Eğitim-Bir-Sen Genel Başkan Yardımcısı Ali Yalçın, “Millet iradesine ipotek koyanlar, yıllarca ensemizde boza pişirdiler. Herkesi aşağıladılar, horladılar ve örselediler. Kimimize bidon kafalı, kimimize göbeğini kaşıyan adam derken, milli irade karşısında kaybeden vesayetçiler cemaate ise ‘cerahat’ dediler. Dün herkese sövenler, bugün taktik gereği bazılarımızı övüyor. Dün cemaate ‘cerahat’ diyenler, şimdi ‘Bizim yapamadığımızı cemaat yapıyor’ diye sevinç çığlıkları atıyor ve ‘hadi biraz daha cesaret’ diyorlar. Mahşeri cümbüşçüler, dün sövdüklerini eğer bugün övüyorlarsa, işte orada durmak lazım” dedi.
Eğitim-Bir-Sen Konya, Karaman, Niğde ve Aksaray şubelerinin düzenlediği genişletilmiş işyeri temsilcileri toplantılarına katılan Ali Yalçın, gündeme ilişkin değerlendirmelerde bulundu.
Hayatı Karartılanların Ahı 28 Şubatçıların Yakasını Bırakmayacak
28 Şubat’ın üzerinden 17 yıl geçtiğini, açtığı yaraların, bir kısmı kabuk bağlamış olsa bile, hafızalardan silinmesinin mümkün olmadığını belirten Yalçın, “On binlerce insanın hayatı karartıldı. Hayatı karartılanların ahı 28 Şubatçıların yakasını bırakmayacaktır. 33 bin 271 öğretmenin soruşturma geçirdiği, 11 bin 890 öğretmenin ceza aldığı, 4 bin 625 öğretmenin istihbarat birimlerince fişlenip takibata uğradığı, 3 bin 527 öğretmenin görevine son verildiği ve 11 bin öğretmenin istifa etmek zorunda kaldığı bir dönemi unutmak, aynı şeylere müstahak olmaktır” şeklinde konuştu.

━━━━━━━━━━━━━━━━━━━━━━━━━━━━━━

Ali Yalçın'ın 28 Şubat üzerine konuşmasını aktaran yukarıdaki haberi, son paragrafından sonra kaldığı yerden sürdür.

*Verilen malzeme:*
━━━━━━━━━━━━━━━━━━━━━━━━━━━━━━

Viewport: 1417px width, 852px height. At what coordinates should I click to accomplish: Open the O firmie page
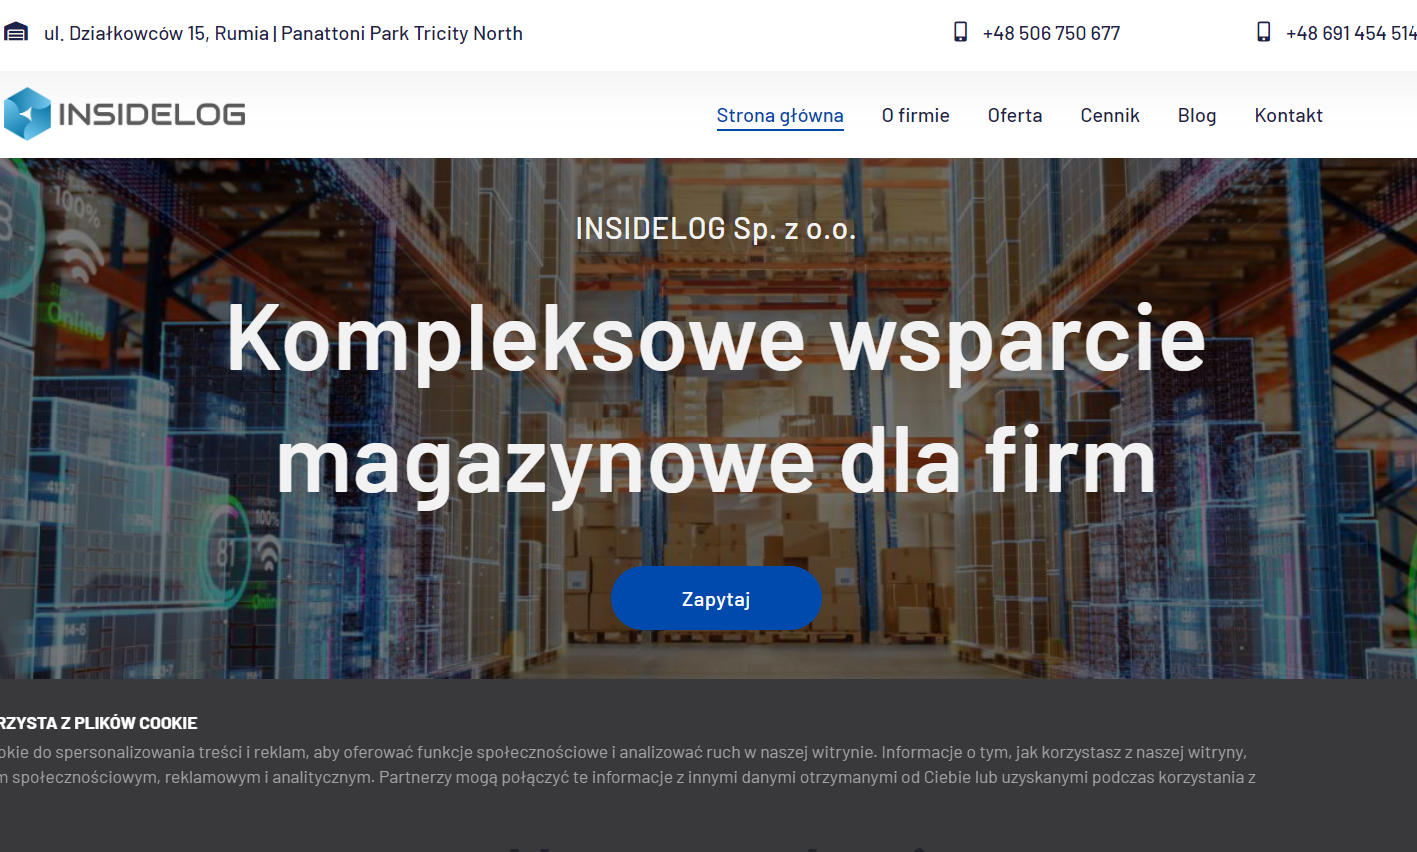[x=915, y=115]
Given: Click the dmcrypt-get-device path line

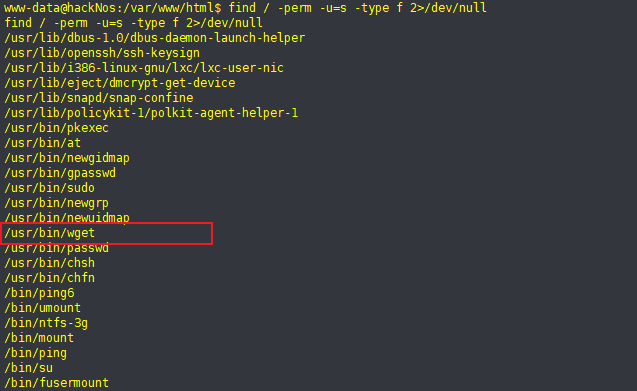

━━━━━━━━━━━━━━━━━━━━━━━━━━━━━━

*Nihai sonuç:*
Adaylık sürecinde temel, hazırlayıcı ve uygulamalı eğitim aşamasında istatistiklere yansımaması ve tespit edilememesi için başarısız gösterilip asaleti onaylanmayan çok sayıda öğretmenin bulunduğunu kaydeden Yalçın, şöyle devam etti: “Mağdurların hayat hikâyelerini, tarihe not düşmek adına, ‘Ödenmiş Bedeller Unutulmasın’ diye 3 cilt halinde kitaplaştırmakla kalmadık, bu yıl ‘Rakamlarla 28 Şubat’ başlığı altında dönemin resmini çekerek istatistikleri bir araya getirip yaşananları rapor halinde yayınladık. Amacımız, acıları tazelemek değil, ‘Bir Daha Asla’ sloganımızda da anlatmaya çalıştığımız gibi, bir daha yaşanmaması için 28 Şubat’ın algılanmasını ve anlaşılmasını sağlamaktır.”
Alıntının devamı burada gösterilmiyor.